Hello all,
I'm fairly new to slurm and have a couple of conceptual questions with regards
to the accounting, partitioning, and reservations in slurm. I'm looking to
replace a Moab/Torque cluster. The cluster is general purpose for our campus
(large parallel, memory bound, many serial, gpu), but subscribes to the condo
model for investment. This being that many researchers invest in the machine in
order to have access to a larger system in general. It has been a good
experience from that aspect. However, with this model, researchers across the
machine have requested to enable preemption on their investment when they need
to do software runs. The preempted jobs need to be re-queued automatically
unless the job is interactive or the job script states the job should not be
restartable. In addition to this, our general research office also funds us to
support the computationally driven researchers and request information with
regards to the kinds or research being done and how many compute hours,
resource type, etc. have been dedicated to that specific research (fairly
standard university records keeping). The current scheduler is not achieving
all that we would like to accomplish, so I'm curious if slurm could help with
this. Here is our high level setup currently for account management:
BATCH_QUEUE (or perhaps partition in slurm speak) {
InvestorQualityOfService 1 (Investment Level)

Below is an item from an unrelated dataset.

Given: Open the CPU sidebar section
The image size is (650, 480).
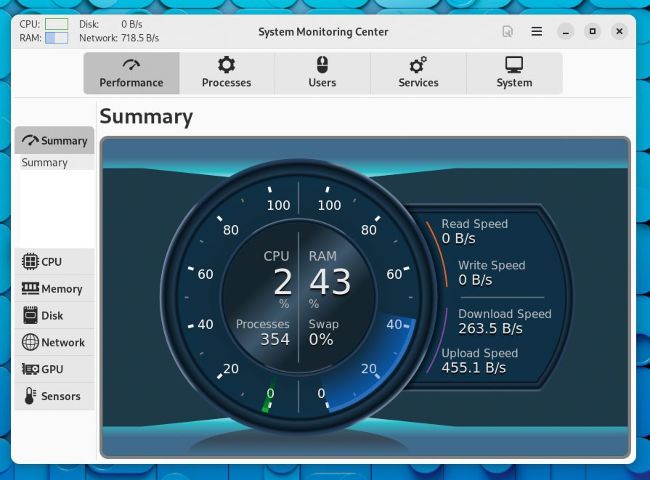Looking at the screenshot, I should tap(55, 262).
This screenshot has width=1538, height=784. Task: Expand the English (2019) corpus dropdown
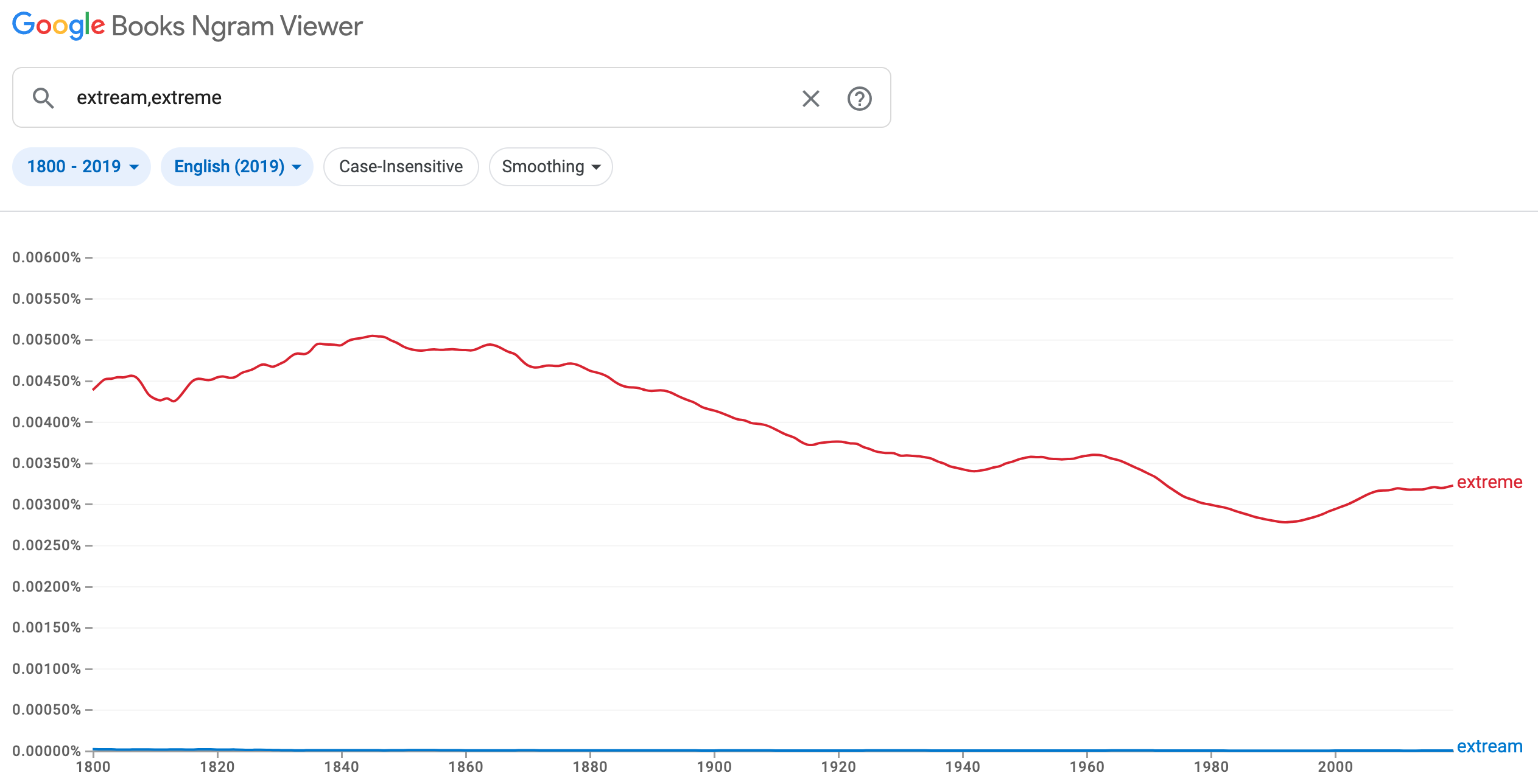click(237, 167)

--Department research group (such as ComputationalFluidDynamics of Mechanical
Engineering)
----Users in the department research group
--Department research group (such as SolidMechanics of Mechanical Engineering)
----Users
InvestorQualityOfService 2
--Department research group (CompSci Artificial Intelligence)
----Users
GeneralQualityOfService
--Department 1 test drive (math or something)
----Users
--Department 2 test drive (i.e., chemistry)
----Users
}
Additional queues with similar setup for debugging and visualization.

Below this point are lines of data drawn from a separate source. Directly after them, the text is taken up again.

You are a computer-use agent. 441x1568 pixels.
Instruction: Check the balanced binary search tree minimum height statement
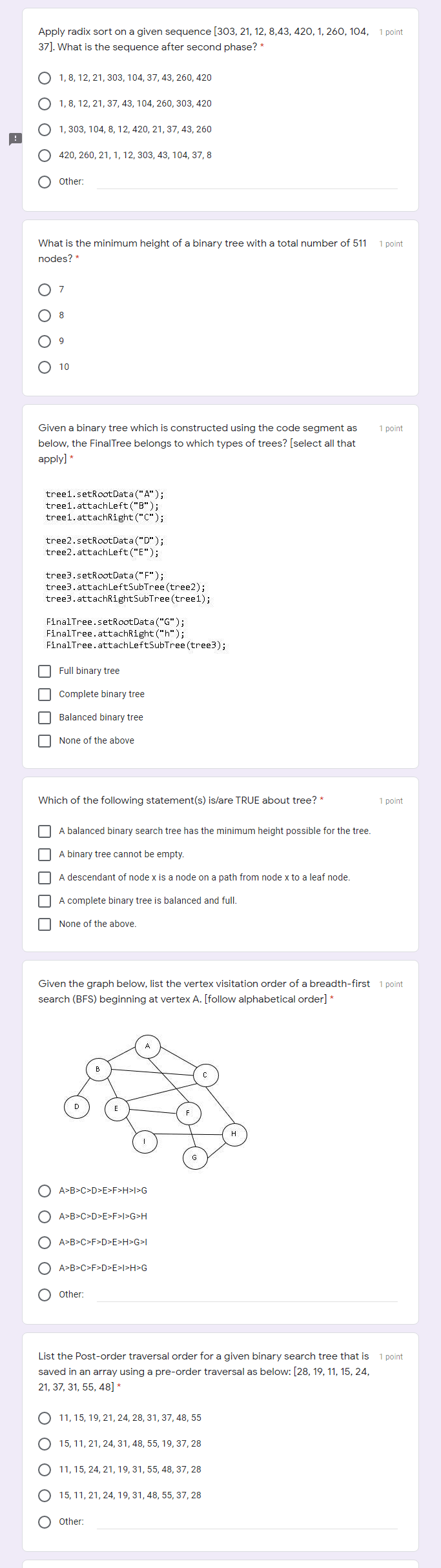point(45,831)
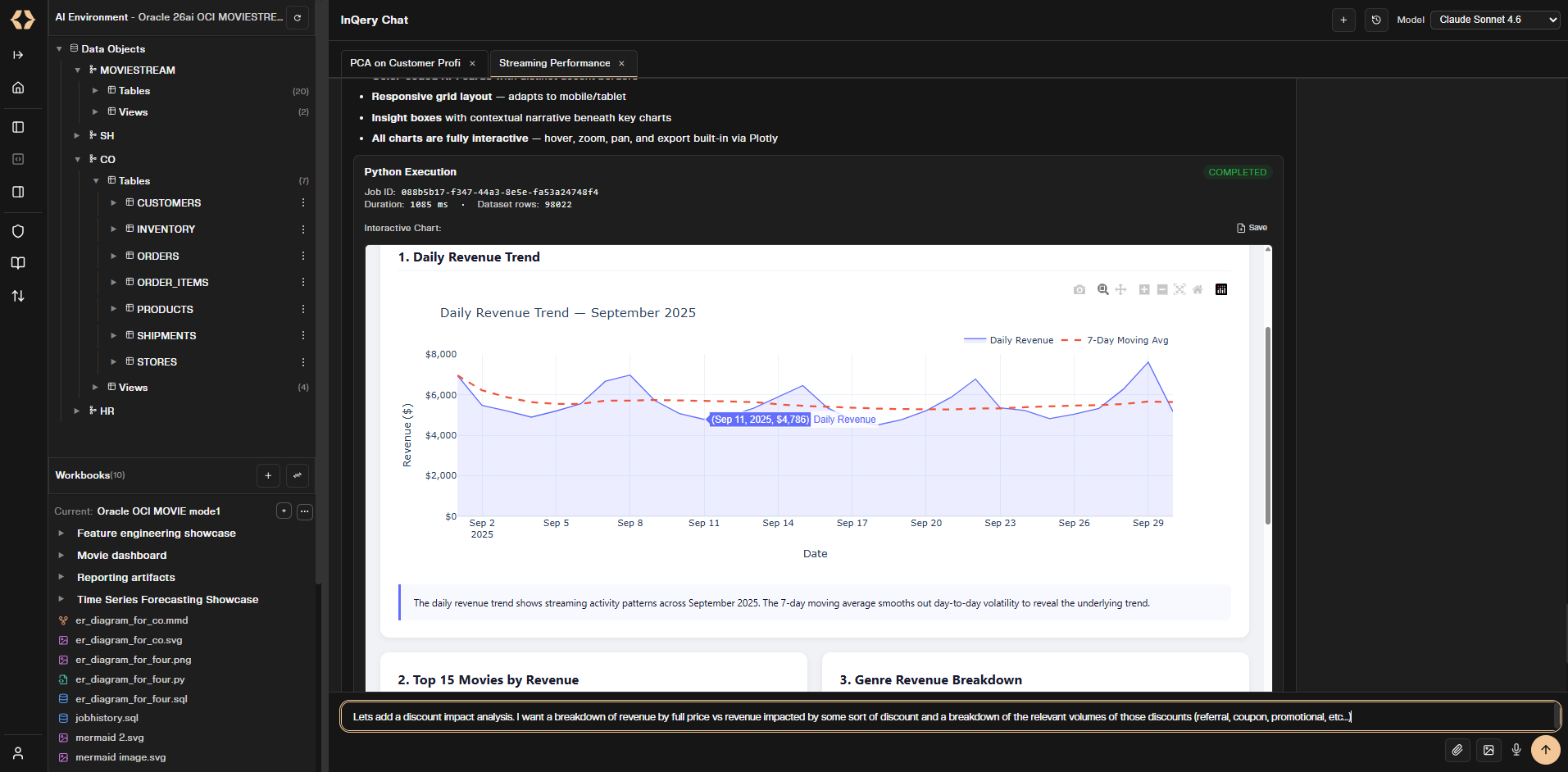1568x772 pixels.
Task: Select the chart zoom magnifier tool
Action: point(1103,289)
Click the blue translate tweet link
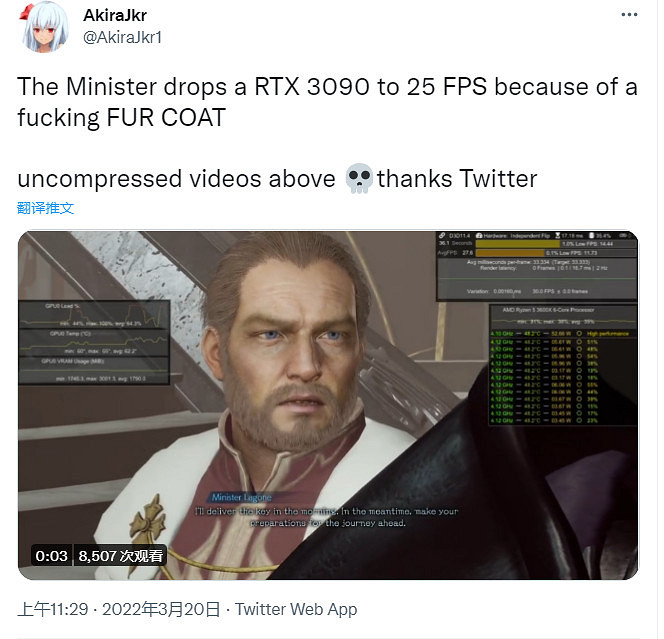Screen dimensions: 664x639 coord(45,208)
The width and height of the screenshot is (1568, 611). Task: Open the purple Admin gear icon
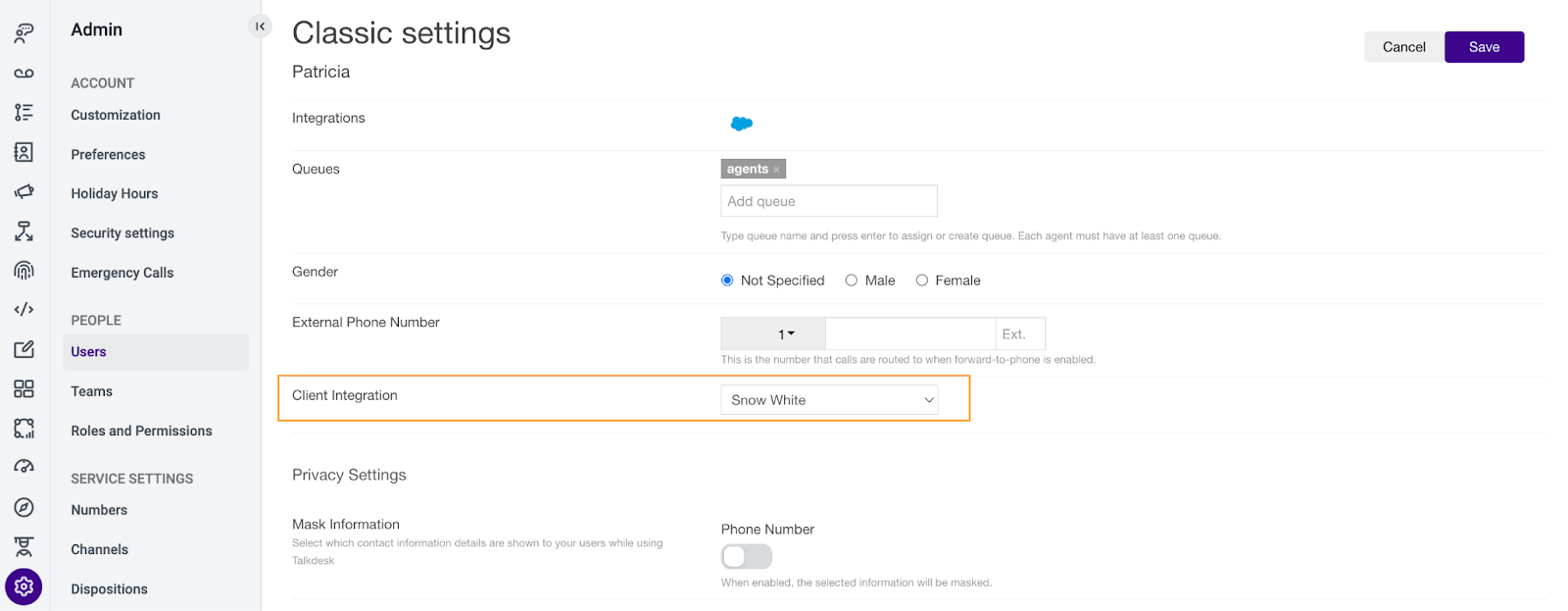[24, 586]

So with that view of the accounting hierarchy, the operating constraints follow:
- Users from investor 2 should be able to run on the investor2, general, and
investor1 resources, but be preempted from the investor1 resources by investor1
users only.
- Jobs from users should try to fit into their own parent investment first,
then attempt the general investment, then looks for other investment resources
- Currently, there are processor limits on the batch queue as well which
keep all research groups in line and do not swamp the cluster because we
utilize backfilling as well
- The kicker (which is perhaps hard) is that the investments are to be fluid
like such that the investor does not own a node, but owns a resource type such
as during hardware failure, the investor still has the same amount of
investment (which comes from our general investment until the hardware is
replaced). With recent conversations on the list
I think that it is possible to use a QOS with GrpCPU and get a limit. That
looks promising, but I have an additional problem that our cluster is also
heterogeneous with GPUs.
There was a mention of reservations using something similar to something:
`scontrol create reservation nodes=ALL features=gpu ...`
These reservations would need to unlimited in time and allow all users and
accounts on this, but allow preemption from a qos user. This is what I'm not
sure is possible and seems to be our breaking point with Moab currently.
Another question is can a single job overlap multiple reservations when a job
needs to be larger than a reservation would allow?

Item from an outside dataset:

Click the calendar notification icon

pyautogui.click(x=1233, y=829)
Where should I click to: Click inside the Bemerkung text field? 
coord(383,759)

[I've been given quite an interesting challenge with this particular cluster,
or at least I think so...]
And one more issue is that with the processor limits on a qos, they need to be
multiple stages such that perhaps a group can run with 160 processors if the
cluster is saturated, but perhaps 320 when cluster utilization is below a
certain percentage (such as 80% utilization).
Thanks and again, just getting my feelers out there if anybody thinks this is
completely possible or has visible issues with an implementation in slurm. I
feel I've already reached the complexity breaking point and that I may need to
give up something, but any rants, opinions, suggestions are welcome. And if I
didn't explain something well, apologies.
Regards,
Jared
ARCC
PS anybody going to SC14 that would like to have a discussion for this setup, I
wouldn't mind having a sit down either. Thanks again!